E il deficit di budget al 3%? Per Fabius, «non è stato abbandonato, si tratta di un ritardo». Il perché è presto detto: il sistema di welfare francese è insostenibile. Prendiamo i benefit familiari per i figli. Con un solo figlio lo Stato non dà benefit, ma per due si percepiscono 127 euro al mese, per quattro 452 euro al mese, mentre per ogni figlio in più gli euro extra diventano 162 al mese. Facciamo l’esempio di un cittadino, padre di otto figli: può contare su 1100 euro al mese, esentasse qualsiasi sia il suo reddito. In compenso, una madre single con salario minimo non riceve nulla.
L’ultima persona che aveva provato a mettere mano a questo stipendificio statale era stato l’ex premier Lionel Jospin, il quale propose tre strade alternative: limitare benefit per i genitori ad alto reddito, includere i benefit nell’imponibile tassabile, mantenere i benefit sono per i genitori con salari molto bassi. Fu una sorta di seconda Rivoluzione e il buon Jospin, per salvarsi la ghirba, ritirò le proposte. Ora, però, i nodi stanno venendo al pettine e la notizia giunta ieri dalla Commissione riguardo il prestito a CIF deve davvero far drizzare le antenne. Se il contagio passa alla Francia, non c’è cura.
P.S.: Ho letto mercoledì sul Corriere della Sera, prontamente ripreso da un articolo sull’Huffington Post che «chi fa il giro dei sondaggisti alla vigilia del voto, come Blackrock, ha tutta l’aria di voler preparare tattiche da fine settimana: prendere posizioni venerdì, rialzate o al ribasso, in base agli ultimi rilevamenti». Accipicchia! Quindi BlackRock, uno degli investitori più grandi al mondo (620 miliardi di dollari di assets), manda suoi emissari a Roma da Mannheimer o dalla Ghisleri o da Pagnoncelli per vedere i sondaggi e poi decide tra short e long? Non fanno prima a farseli mandare via mail, visto che sono non divulgabili o pubblicabili ma BlackRock, almeno che io sappia, non è un giornale o una tv ma un fondo di investimento? Il quale, oltretutto, se ha informazioni privilegiate in mano, ha tutto l’interesse a stare zitto e tenersele per sé, almeno credo? Ma tant’è, crediamo a questa questua demoscopica di gente che se vuole si compra tutti i giornali e sondaggisti del mondo in un quarto d’ora.

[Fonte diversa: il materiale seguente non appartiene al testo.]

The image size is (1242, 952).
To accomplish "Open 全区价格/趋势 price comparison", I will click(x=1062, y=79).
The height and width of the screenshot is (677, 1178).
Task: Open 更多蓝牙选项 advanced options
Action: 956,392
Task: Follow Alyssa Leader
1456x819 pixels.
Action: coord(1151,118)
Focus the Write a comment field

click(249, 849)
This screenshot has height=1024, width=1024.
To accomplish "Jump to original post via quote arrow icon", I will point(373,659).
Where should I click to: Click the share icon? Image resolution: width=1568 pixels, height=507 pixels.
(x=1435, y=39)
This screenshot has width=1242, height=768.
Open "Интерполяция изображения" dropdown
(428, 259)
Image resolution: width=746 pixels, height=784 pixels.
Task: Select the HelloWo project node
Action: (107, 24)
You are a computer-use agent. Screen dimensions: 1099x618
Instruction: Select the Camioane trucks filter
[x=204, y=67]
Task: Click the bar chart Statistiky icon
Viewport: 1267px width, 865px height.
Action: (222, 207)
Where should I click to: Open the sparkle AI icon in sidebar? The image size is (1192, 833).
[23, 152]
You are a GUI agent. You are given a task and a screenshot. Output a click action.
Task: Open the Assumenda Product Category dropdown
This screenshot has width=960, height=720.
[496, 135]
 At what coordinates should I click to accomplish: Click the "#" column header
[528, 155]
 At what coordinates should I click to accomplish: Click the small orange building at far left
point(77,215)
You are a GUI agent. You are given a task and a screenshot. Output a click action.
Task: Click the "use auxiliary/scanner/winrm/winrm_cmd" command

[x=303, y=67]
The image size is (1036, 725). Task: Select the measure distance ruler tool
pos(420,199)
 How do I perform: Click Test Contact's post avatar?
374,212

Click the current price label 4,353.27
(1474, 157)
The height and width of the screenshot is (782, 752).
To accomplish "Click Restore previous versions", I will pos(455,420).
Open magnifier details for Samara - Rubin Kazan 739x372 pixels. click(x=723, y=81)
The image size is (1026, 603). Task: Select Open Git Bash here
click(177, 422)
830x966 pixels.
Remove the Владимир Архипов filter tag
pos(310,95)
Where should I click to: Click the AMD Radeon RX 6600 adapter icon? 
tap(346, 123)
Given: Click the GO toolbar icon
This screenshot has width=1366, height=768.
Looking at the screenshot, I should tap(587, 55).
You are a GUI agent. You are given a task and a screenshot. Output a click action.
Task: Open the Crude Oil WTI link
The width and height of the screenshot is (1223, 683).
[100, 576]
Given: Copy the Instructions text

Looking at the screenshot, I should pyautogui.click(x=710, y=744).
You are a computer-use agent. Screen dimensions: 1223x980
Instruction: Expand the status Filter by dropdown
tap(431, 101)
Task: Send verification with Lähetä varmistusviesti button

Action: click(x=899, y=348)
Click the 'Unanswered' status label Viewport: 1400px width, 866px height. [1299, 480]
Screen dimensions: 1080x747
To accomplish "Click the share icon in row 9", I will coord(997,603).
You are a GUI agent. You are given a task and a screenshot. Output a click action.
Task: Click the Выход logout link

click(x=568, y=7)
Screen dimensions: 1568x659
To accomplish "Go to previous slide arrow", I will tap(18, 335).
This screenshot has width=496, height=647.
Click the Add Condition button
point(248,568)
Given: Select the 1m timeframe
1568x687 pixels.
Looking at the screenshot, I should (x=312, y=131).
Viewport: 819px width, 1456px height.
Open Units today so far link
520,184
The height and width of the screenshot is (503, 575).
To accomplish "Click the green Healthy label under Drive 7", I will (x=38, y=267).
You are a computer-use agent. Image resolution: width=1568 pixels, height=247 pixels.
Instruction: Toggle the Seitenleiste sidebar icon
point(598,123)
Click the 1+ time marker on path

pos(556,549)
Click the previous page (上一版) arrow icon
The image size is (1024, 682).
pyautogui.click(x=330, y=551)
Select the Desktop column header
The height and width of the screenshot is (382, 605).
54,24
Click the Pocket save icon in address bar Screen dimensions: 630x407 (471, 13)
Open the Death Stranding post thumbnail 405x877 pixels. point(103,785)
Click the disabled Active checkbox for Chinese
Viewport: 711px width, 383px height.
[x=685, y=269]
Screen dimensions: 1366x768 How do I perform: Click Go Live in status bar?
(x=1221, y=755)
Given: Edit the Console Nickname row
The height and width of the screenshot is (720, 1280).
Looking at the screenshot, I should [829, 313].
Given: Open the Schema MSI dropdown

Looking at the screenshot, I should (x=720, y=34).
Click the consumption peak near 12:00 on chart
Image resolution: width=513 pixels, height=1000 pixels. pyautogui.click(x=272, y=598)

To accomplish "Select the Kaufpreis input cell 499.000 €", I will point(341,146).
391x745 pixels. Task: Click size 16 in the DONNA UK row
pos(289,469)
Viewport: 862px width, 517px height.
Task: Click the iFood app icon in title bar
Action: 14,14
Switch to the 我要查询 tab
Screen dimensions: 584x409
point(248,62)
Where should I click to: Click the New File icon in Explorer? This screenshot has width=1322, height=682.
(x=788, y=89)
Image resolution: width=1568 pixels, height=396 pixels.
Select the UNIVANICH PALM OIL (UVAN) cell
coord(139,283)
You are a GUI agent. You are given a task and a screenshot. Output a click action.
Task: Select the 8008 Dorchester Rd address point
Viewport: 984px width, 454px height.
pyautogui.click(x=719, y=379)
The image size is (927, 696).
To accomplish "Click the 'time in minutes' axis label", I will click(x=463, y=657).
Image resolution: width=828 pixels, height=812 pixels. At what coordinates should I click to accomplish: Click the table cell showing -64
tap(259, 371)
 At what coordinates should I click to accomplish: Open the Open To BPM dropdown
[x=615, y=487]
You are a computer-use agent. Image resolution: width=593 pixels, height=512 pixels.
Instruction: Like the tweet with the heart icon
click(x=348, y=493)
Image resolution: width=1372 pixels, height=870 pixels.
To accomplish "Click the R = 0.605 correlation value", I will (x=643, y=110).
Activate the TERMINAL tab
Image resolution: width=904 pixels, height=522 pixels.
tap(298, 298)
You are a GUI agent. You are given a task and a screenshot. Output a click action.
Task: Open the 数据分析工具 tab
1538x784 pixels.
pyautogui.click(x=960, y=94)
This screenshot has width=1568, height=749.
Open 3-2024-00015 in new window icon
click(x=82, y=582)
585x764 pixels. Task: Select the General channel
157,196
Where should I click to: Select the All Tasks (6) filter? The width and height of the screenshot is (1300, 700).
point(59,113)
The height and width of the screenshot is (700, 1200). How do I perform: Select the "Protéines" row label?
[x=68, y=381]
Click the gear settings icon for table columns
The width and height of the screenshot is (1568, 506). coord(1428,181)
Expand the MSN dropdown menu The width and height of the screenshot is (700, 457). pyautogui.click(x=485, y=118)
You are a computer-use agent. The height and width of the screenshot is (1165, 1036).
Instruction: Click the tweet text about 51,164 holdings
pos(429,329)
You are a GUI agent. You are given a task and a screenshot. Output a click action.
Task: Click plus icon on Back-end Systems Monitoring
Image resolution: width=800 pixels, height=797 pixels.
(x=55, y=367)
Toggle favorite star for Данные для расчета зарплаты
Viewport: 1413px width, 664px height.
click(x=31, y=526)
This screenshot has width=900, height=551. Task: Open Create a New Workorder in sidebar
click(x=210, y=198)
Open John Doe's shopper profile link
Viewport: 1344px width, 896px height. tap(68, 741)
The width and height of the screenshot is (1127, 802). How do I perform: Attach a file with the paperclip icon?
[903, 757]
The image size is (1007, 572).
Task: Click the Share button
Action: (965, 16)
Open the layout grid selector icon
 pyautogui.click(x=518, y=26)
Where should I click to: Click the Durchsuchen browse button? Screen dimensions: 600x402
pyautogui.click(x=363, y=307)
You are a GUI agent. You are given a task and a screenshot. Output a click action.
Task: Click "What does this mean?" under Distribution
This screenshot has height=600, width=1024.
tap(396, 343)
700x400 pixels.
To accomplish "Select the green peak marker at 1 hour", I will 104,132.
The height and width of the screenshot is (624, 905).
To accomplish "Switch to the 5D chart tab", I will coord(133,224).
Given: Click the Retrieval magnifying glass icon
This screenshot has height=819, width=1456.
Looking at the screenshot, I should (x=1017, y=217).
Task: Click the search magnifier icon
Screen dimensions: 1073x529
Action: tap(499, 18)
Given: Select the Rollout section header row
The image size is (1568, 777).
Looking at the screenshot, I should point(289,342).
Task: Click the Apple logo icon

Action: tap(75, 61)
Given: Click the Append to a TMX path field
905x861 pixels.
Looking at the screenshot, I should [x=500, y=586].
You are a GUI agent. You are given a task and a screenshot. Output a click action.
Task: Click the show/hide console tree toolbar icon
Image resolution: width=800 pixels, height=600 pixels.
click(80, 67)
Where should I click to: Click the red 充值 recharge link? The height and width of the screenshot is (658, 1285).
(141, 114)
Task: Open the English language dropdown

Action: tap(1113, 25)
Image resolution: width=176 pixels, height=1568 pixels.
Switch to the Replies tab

Ora, per quanto sia vero che a partire dallo scorso giugno, BlackRock sia tornata ad acquistare debito italiano e spagnolo su tutte le scadenze – lo confermò il capo del reddito fisso, Rick Rieder – questo investimento è una goccia nel mare di assets trattati da BlackRock, per la quale l’Italia è tutt’altro che strategica e così fondamentale da mandare emissari. L’Huffington Post, poi, si spingeva oltre, ricordando come BlackRock quando vuole far male all’Italia sa come fare, come nel caso dell’aumento di capitale di Unicredit o della vendita del pacchetto azionario di Saipem prima del profit warning. Vi dico un segreto, amici dell’Huffington, ma non ditelo a nessuno: tutti i grandi players, fondi o banche d’investimento, fanno trading sugli istituti di credito. Lo giuro! Quando poi c’è un aumento di capitale, si leccano anche le dita come con i Fonzies. Sul caso Saipem, poi, siete proprio sicuri che sia stata BlackRock a vendere il 2,3% delle azioni? Io di certo so solo che il placement lo ha fatto Merrill Lynch a Londra. E che se devo puntare il dito, lo punto su Fidelity.